* EXERCISE AIM
Your output should match the listing below word for word, without any images.
━━ DATA SUPPLIED
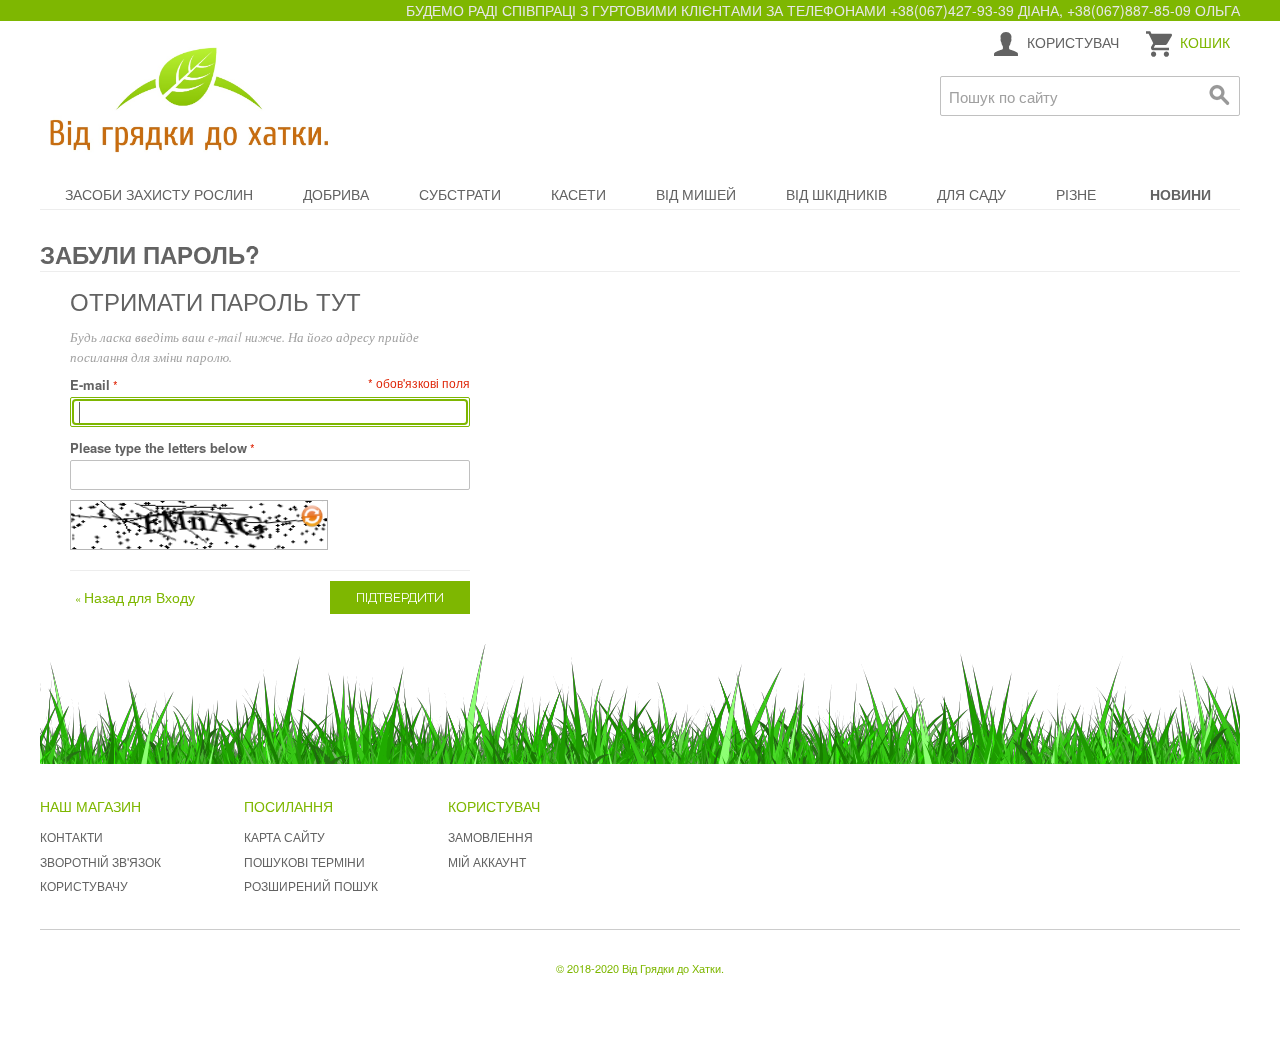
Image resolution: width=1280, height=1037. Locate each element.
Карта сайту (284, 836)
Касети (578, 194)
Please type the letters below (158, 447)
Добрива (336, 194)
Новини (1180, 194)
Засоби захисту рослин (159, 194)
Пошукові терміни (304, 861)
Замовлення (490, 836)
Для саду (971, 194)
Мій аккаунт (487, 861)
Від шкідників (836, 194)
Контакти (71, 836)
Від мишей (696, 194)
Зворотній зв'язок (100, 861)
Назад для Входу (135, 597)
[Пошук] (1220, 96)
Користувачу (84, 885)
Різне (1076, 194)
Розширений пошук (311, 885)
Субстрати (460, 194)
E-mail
━━━━
* ANSWER FOR THIS EXERCISE
Image resolution: width=1280, height=1037. Locate each element.
Карта сайту (284, 836)
Касети (578, 194)
Please type the letters below (158, 447)
Добрива (336, 194)
Новини (1180, 194)
Засоби захисту рослин (159, 194)
Пошукові терміни (304, 861)
Замовлення (490, 836)
Для саду (971, 194)
Мій аккаунт (487, 861)
Від шкідників (836, 194)
Контакти (71, 836)
Від мишей (696, 194)
Зворотній зв'язок (100, 861)
Назад для Входу (135, 597)
[Пошук] (1220, 96)
Користувачу (84, 885)
Різне (1076, 194)
Розширений пошук (311, 885)
Субстрати (460, 194)
E-mail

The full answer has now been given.